Despite far better ways to get ahead, much wasted time & energy go into playing the blame game at work. But when we blame others for all that is wrong, we only wind up dividing and isolating. And we miss the real path toward finding lasting solutions. Or securing our own work success!
What does anyone get from playing the blame game?
Or at least what does anyone THINK they get:
- Blamers get to look better than the other person (or so they think).
- They get to make another person look bad (or try to).
- Finding a scapegoat lets them pass their own mistakes on to someone else (or so they hope).
- At least in the moment, they feel a sense of power.

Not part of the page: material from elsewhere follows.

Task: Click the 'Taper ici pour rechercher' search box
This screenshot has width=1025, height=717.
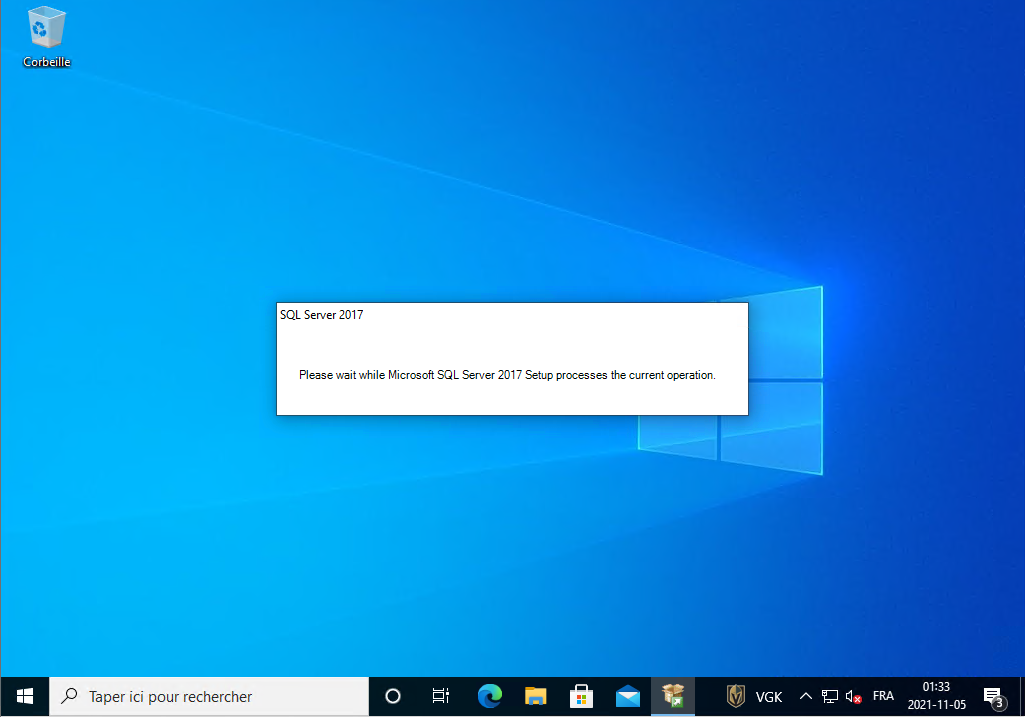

- Also they feel they’re showing they are not to be messed with.
- Sometimes people use the blame game to simply direct attention away from their own failings or mistakes in general.
Three types of blamers
Bully Blamer – When they play the blame game at work, Bully Blamers have no shame. They point fingers in public and lay it on thick, as if their bluster alone will make the blame stick. Unfortunately, all too often it does if no one stands up for the truth — and for the person(s) being targeted.
Blabby Blamer – A Blabby Blamer passes on blame in gossip, behind the scenes. And not for any real purpose other than being “in the know” — even if not sure what really happened. This may seem harmless, but it can add to an atmosphere where blame is ok. And it still can hurt.
Sneaky Blamer – If they’re really sneaky, they can spread the “news” as a rumor, like a Blabby Blamer. But they do it purposefully. And then they work to fan the flames of blame. Useful as a diversion, and also to mask the facts if they’re really the one responsible for what happened.
How to handle the blame game at work
First, you want to identify it. At times, it can be done in a way where you think you’re getting the real picture. But you’re not. So listen carefully to the way a person talks about others. And notice how they look for work solutions.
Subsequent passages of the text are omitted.